ASSIGNED TASK = Please reproduce each line of the data below exactly as shown.

TASK INPUT =
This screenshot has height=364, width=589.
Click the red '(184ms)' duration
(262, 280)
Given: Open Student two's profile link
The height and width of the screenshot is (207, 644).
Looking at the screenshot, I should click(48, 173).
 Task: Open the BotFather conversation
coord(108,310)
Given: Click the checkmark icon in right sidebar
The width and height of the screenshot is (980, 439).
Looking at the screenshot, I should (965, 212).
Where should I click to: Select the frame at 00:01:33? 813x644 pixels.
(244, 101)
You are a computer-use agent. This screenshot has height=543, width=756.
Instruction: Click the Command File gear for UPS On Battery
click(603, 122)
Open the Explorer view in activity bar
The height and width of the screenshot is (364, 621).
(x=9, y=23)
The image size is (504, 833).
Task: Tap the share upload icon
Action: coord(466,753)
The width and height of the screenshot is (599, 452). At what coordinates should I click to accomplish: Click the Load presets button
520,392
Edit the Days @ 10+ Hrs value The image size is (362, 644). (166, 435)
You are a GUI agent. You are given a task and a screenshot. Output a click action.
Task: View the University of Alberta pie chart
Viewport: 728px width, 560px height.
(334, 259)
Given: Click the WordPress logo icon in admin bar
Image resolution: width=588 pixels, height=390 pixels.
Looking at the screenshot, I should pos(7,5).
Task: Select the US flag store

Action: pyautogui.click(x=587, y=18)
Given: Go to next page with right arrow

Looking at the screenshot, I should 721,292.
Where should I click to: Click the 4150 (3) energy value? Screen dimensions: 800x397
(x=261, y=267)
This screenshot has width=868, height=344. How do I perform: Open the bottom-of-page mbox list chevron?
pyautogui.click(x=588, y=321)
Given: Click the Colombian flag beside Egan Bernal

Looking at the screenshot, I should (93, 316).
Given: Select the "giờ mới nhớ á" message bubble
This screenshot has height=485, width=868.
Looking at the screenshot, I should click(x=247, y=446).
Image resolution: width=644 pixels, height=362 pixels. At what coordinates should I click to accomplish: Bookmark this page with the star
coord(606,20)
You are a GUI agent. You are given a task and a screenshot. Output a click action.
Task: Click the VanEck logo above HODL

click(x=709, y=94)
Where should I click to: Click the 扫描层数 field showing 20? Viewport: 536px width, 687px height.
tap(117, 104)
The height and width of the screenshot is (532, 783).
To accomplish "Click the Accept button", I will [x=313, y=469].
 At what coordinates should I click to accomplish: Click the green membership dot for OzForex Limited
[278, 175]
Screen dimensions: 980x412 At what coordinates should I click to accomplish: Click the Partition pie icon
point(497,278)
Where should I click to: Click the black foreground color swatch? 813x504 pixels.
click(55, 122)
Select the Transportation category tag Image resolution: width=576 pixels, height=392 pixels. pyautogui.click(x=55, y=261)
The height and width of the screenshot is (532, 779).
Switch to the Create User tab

YOUR SOLUTION =
This screenshot has height=364, width=589.
Click the red '(184ms)' duration
(262, 280)
Given: Open Student two's profile link
The height and width of the screenshot is (207, 644).
Looking at the screenshot, I should click(48, 173).
 Task: Open the BotFather conversation
coord(108,310)
Given: Click the checkmark icon in right sidebar
The width and height of the screenshot is (980, 439).
Looking at the screenshot, I should (965, 212).
Where should I click to: Select the frame at 00:01:33? 813x644 pixels.
(244, 101)
You are a computer-use agent. This screenshot has height=543, width=756.
Instruction: Click the Command File gear for UPS On Battery
click(603, 122)
Open the Explorer view in activity bar
The height and width of the screenshot is (364, 621).
(x=9, y=23)
The image size is (504, 833).
Task: Tap the share upload icon
Action: coord(466,753)
The width and height of the screenshot is (599, 452). At what coordinates should I click to accomplish: Click the Load presets button
520,392
Edit the Days @ 10+ Hrs value The image size is (362, 644). (166, 435)
You are a GUI agent. You are given a task and a screenshot. Output a click action.
Task: View the University of Alberta pie chart
Viewport: 728px width, 560px height.
(334, 259)
Given: Click the WordPress logo icon in admin bar
Image resolution: width=588 pixels, height=390 pixels.
Looking at the screenshot, I should pos(7,5).
Task: Select the US flag store

Action: pyautogui.click(x=587, y=18)
Given: Go to next page with right arrow

Looking at the screenshot, I should 721,292.
Where should I click to: Click the 4150 (3) energy value? Screen dimensions: 800x397
(x=261, y=267)
This screenshot has width=868, height=344. How do I perform: Open the bottom-of-page mbox list chevron?
pyautogui.click(x=588, y=321)
Given: Click the Colombian flag beside Egan Bernal

Looking at the screenshot, I should (93, 316).
Given: Select the "giờ mới nhớ á" message bubble
This screenshot has height=485, width=868.
Looking at the screenshot, I should click(x=247, y=446).
Image resolution: width=644 pixels, height=362 pixels. At what coordinates should I click to accomplish: Bookmark this page with the star
coord(606,20)
You are a GUI agent. You are given a task and a screenshot. Output a click action.
Task: Click the VanEck logo above HODL

click(x=709, y=94)
Where should I click to: Click the 扫描层数 field showing 20? Viewport: 536px width, 687px height.
tap(117, 104)
The height and width of the screenshot is (532, 783).
To accomplish "Click the Accept button", I will [x=313, y=469].
 At what coordinates should I click to accomplish: Click the green membership dot for OzForex Limited
[278, 175]
Screen dimensions: 980x412 At what coordinates should I click to accomplish: Click the Partition pie icon
point(497,278)
Where should I click to: Click the black foreground color swatch? 813x504 pixels.
click(55, 122)
Select the Transportation category tag Image resolution: width=576 pixels, height=392 pixels. pyautogui.click(x=55, y=261)
The height and width of the screenshot is (532, 779).
Switch to the Create User tab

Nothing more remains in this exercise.